Table 'Database1.Schema1.Object5'. Scan count 9, logical reads 280072, physical reads 283, read-ahead reads 130274, lob logical reads 0, lob physical reads 0, lob read-ahead reads 0.

Table 'Worktable'. Scan count 0, logical reads 0, physical reads 0, read-ahead reads 0, lob logical reads 0, lob physical reads 0, lob read-ahead reads 0.

(17064 row(s) affected)

(1 row(s) affected)

SQL Server Execution Times:

CPU time = 697975 ms, elapsed time = 254160 ms.

SQLkiwi 2015-06-25 23:02:34
It is hard to say based on an anonymized plan, but I would look to rewrite the query to push the GROUP BY aggregation closer to the Index Seek. As currently written, a very large number of rows have to be passed through the joins and repartitioning exchange to get to the aggregation part.

Also, given the relatively small number of unique values compared with the estimate:

Stream Agg Estimates

I would also try an OPTION (HASH GROUP) hint because hash aggregate usually performs better than Sort + Stream Aggregate with a smaller number of distinct values. The memory grant will be far too large of course, but that's a secondary problem.

Rewriting the query to aggregate earlier would definitely be my first instinct though.

georgeharris 2015-06-26 03:47:54
Thanks for your reply. So, you mean like some thing below correct ?

with cte as 
( 
Select column 1 ,
       sum(column2),
       column 3,
       sum(column4),
       column 5,
       sum(column6),
       sum(column7),
       column 8,
       column 9,
       column 10
from object 1 
where column 5 between 01/01/2014 and 01/31/2014
group by column 1,
         column 3,
         column 5,
         column 8
)
 
select a.column9,
       a.column10,
       sum(a.column2+b.column11),
       sum(a.column4+b.column12),
       sum(a.column6+b.column13),
       sum(a.column7+b.column14) 
from  cte a, 
      object b,
      object c 
where a.column1=b.column1
and   a.column3=b.column2
and   a.column8=b.columnn3
and   a.column9=c.column1
group by column9, 
         column10
SQLkiwi 2015-06-26 09:44:42
Yes that sort of idea.
georgeharris 2015-06-29 14:43:30
I have modified my query as you advised and noticed that the execution time dropped down to 40sec from 4mins in the Dev server.

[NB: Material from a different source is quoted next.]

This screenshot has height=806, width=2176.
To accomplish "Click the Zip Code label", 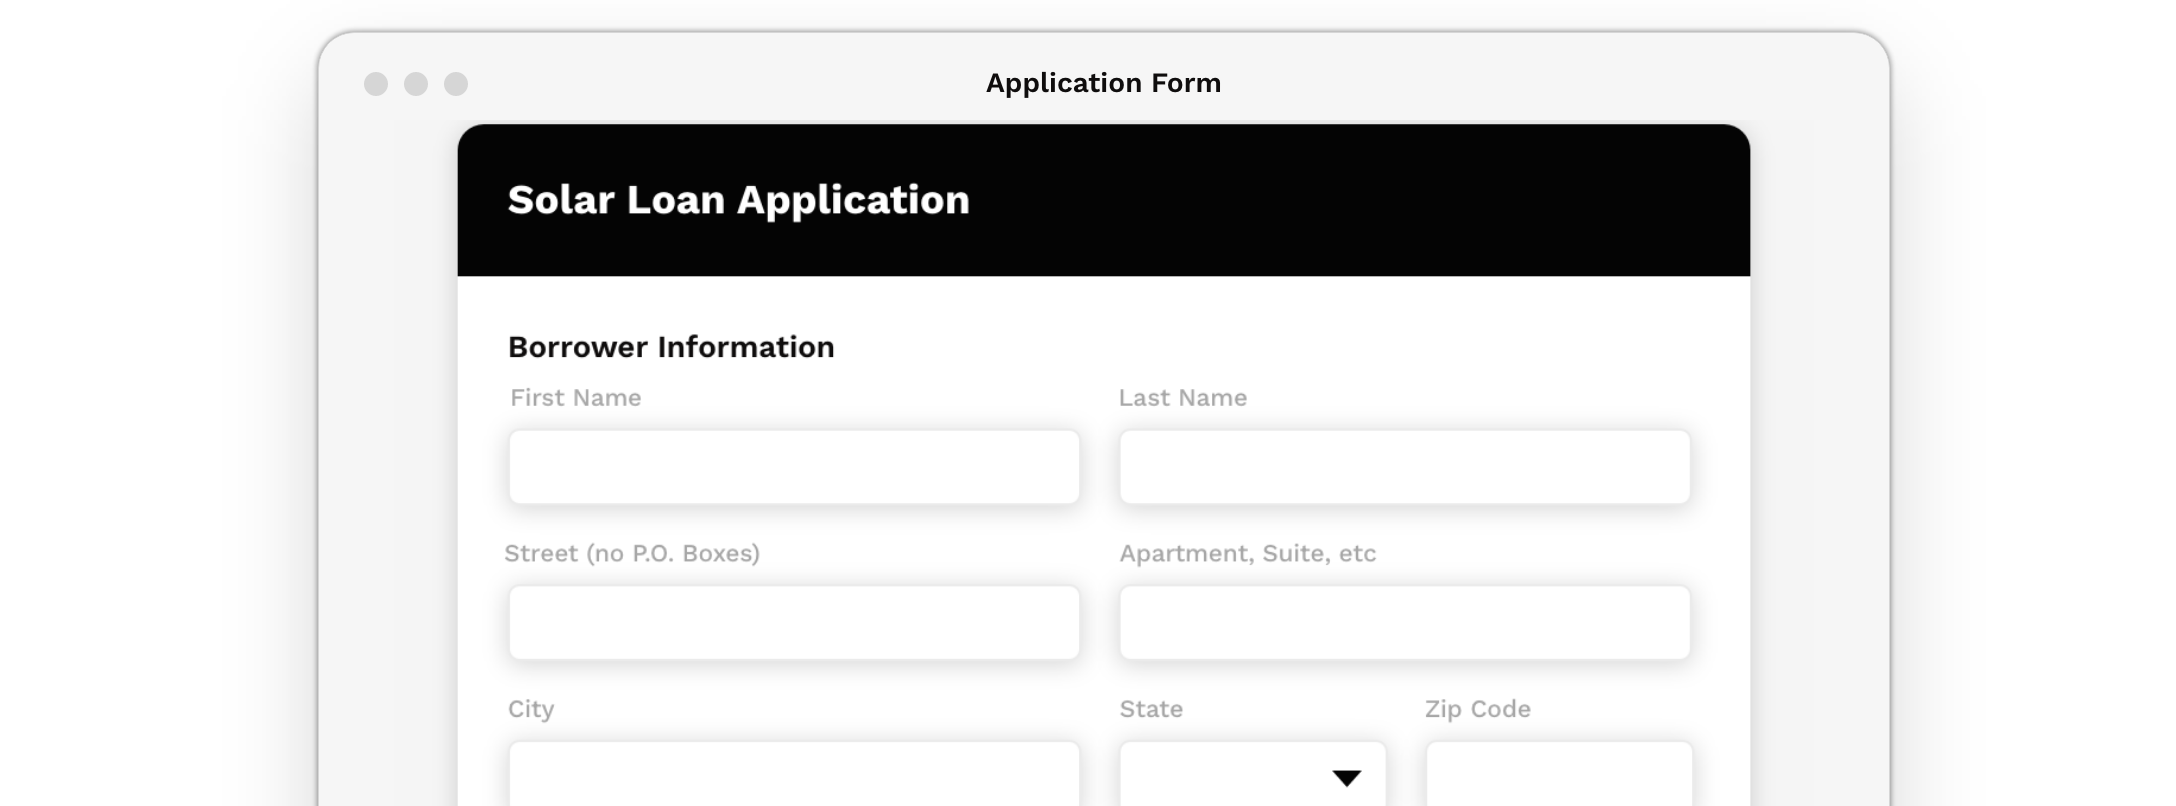I will pyautogui.click(x=1476, y=709).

However, when I execute this updated query in prod I didn't see any difference it is still taking 4 mins. I have attached the SQL Sentry files from dev(tmp5031_Anonymized) and prod(Prod_optimzed_Query_Paln_Anonymizedlink text) as well ? Are you seeing any major difference in exec pans/operations or something else ? PLease see the attached files from SQL[Sentry.

link text

SQLkiwi 2015-07-09 11:40:09
Yes the plan is significantly different on prod. This may be due to different statistical information, a different configuration (e.g. more memory) or other factors. The production query plan is remarkable for its variance in estimates versus actual rows. Ensure statistics are up to date. Otherwise, you may need hints or a plan guide to get the optimal plan shape in production.